Canadian coal exports have attained a 4-year high total, by posting a 4% Y-o-Y growth in CY18. According to the data provided by Canadian customs, the country has exported 34.21 MnT coal in CY18 against 32.87 MnT in CY17.
Canadian exports which chiefly consist of coking coal, had witnessed increased demand due in part to continued steel production capacity growth in India & South East Asia, and supply concerns mainly in Australia.

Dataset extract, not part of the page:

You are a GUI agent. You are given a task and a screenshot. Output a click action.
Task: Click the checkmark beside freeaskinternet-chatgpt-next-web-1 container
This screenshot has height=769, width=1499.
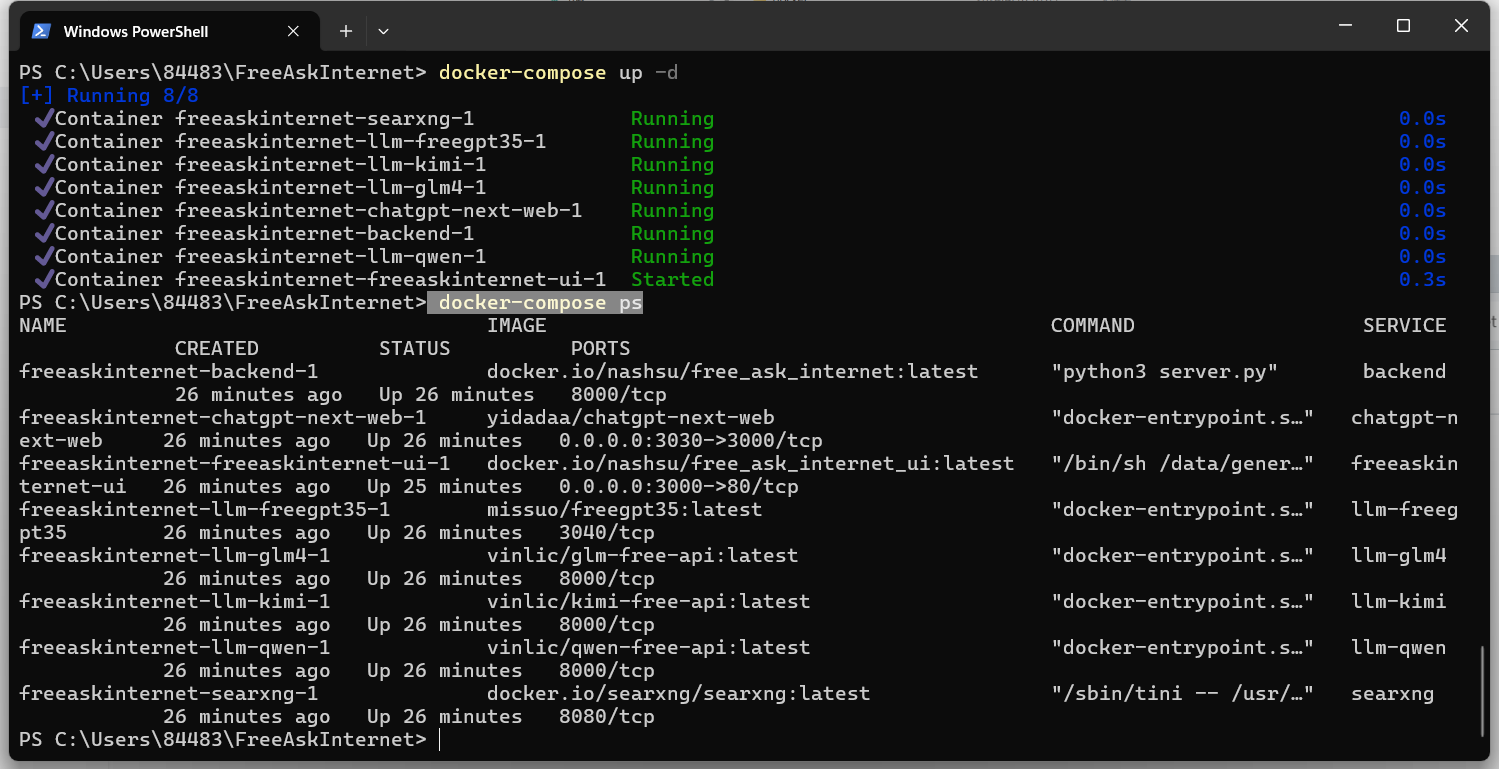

Notably, Canada’s top three coal customers-Japan, Korea and India, had recorded a yearly growth in coal receipt, while import restriction imposed by China had lowered its coal intake during the year.
Major Coal Importers:
A destination-wise break-up shows that Japan accounted for nearly 22% of the total coal intake from Canada in CY18. Coal volume taken by Japan grew 10% Y-o-Y to 7.92 MnT in CY18 against 7.22 MnT in CY17.
South Korean coal imports from Canada increased 8% Y-o-Y to 6.34 MnT in CY18.
Indian coal imports rose 32% Y-o-Y to 4.38 MnT in CY18. As per records, this was the largest coal intake recorded from Canada since CY13 (the period from which CoalMint has maintained custom data for Canada).
Chinese coal imports fell 19% Y-o-Y to 3.72 MnT in CY18.
Among the other major coal receivers from Canada, US and Taiwan had seen relatively stable imports y-o-y, marked at 3.31 MnT and 1.63 MnT respectively in CY18.

Teck Resources’ Annual Result:
Teck Resources, Canada’s largest diversified resources company, also engaged in mining of coking coal, is expecting production in between 26.0-26.5 MnT during CY19.
Teck Resources’ coking coal production of over 7.3 MnT during the fourth quarter of CY18 (Oct’18-Dec’18) was 6% higher compared to the same period a year ago, and set a quarterly production record for coking coal business.
However, annual coking coal production was recorded at 26.2 MnT in CY18, slightly down Y-o-Y from 26.6 MnT in CY17. Net coal sales noted during the year was 26 MnT.
Company’s average price realisation for coking coal was USD 187/MT in CY18, up 7% Y-o-Y from USD 174/MT in CY17.
Raising concerns over softening of coal prices since the beginning of CY19, the company has highlighted that it would continue to monitor the effects, which government policy and trade uncertainty might have on potential price volatility.